Insomma per rispedire a casa l’anticiclone africano serve aspettare ancora un po’…
«Capisco la delusione perché, fino a ieri 13 agosto, tutti dicevano che era finito. In realtà fa uno “stop and go”, va e torna…. Possiamo dire che è recalcitrante. Rinfresca un po’ ma non in maniera così rapida e possente (fino a ieri si pensava a un calo di 7-10 gradi al Centro Nord da martedì 18 agosto)».
Cos’è successo per cambiare così drasticamente le previsioni?
«Probabilmente doveva arrivare una perturbazione atlantica da sud della Groenlandia, ma la diversa temperatura che incontra lungo il suo percorso ha fatto sì che sia meno fredda di quello che ci si aspettava e quindi arriverà meno freddo e sarà meno intenso».
Siamo partiti dalle suggestioni.., ma il cambiamento climatico e l’innalzamento della temperatura sono un dato di fatto.
«Certo che ci sono e sono un dato di fatto. A livello globale le temperature sono aumentate di 1.2 gradi, al circolo polare artico di 3-4 gradi per colpa della fusione dei giacchi polari».
Un altro hot spot climatico è il Mediterraneo.
«Il Mediterraneo si è riscaldato di circa 2°C, per cui noi siamo una delle aree del pianeta che più si è riscaldata, perché il Mediterraneo, in confronto alla superficie del pianeta, è una pozzanghera rispetto al vicino Atlantico e lo Stretto di Gibilterra che dovrebbe far sì che il Mediterraneo comunichi con l'Atlantico in maniera tale da avere acque più fresche, ma la stretto di Gibilterra è troppo… stretto per scambiare calore».
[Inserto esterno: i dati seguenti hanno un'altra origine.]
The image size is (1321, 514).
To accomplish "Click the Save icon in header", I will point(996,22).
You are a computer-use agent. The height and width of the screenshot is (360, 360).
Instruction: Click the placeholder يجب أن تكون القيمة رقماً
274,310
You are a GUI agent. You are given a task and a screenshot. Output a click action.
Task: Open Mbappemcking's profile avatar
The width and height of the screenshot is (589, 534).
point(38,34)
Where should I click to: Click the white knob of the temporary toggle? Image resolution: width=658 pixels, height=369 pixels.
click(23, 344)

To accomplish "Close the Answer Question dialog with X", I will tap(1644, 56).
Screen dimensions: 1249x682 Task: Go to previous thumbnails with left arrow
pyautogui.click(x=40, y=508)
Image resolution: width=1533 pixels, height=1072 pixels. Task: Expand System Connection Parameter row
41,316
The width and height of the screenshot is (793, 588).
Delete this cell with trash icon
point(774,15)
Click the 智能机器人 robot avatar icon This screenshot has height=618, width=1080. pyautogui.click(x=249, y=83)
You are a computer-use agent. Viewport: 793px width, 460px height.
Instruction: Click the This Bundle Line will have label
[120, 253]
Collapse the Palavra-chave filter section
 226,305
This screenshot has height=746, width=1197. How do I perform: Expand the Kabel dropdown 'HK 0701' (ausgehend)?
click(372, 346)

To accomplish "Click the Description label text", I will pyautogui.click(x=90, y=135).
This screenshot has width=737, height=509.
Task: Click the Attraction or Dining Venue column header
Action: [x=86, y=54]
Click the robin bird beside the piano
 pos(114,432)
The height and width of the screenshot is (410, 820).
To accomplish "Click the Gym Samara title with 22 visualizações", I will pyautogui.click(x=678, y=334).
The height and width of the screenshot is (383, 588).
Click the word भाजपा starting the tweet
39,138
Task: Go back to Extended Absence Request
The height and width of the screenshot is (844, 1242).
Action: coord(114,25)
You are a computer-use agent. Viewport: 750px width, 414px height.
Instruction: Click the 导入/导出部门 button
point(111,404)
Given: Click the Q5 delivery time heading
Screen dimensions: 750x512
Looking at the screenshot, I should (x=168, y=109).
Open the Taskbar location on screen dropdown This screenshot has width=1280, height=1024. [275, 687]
Questo per dire che se nel 2003 abbiamo avuto un'estate clamorosamente calda e nel 2022 pure, il problema è che abbiamo costantemente molto più caldo, cioè non c'è più l'eccezionalità dell'estate calda.
«Certo, ma se lei pensa dopo la prima estate più calda del 2003, la seconda, la terza e la quarta di sempre finora sono state il 2022, il 2024 e il 2025… Adesso c’è il 2026 che facilmente si porrà tra queste. Insomma, il peggio deve ancora venire».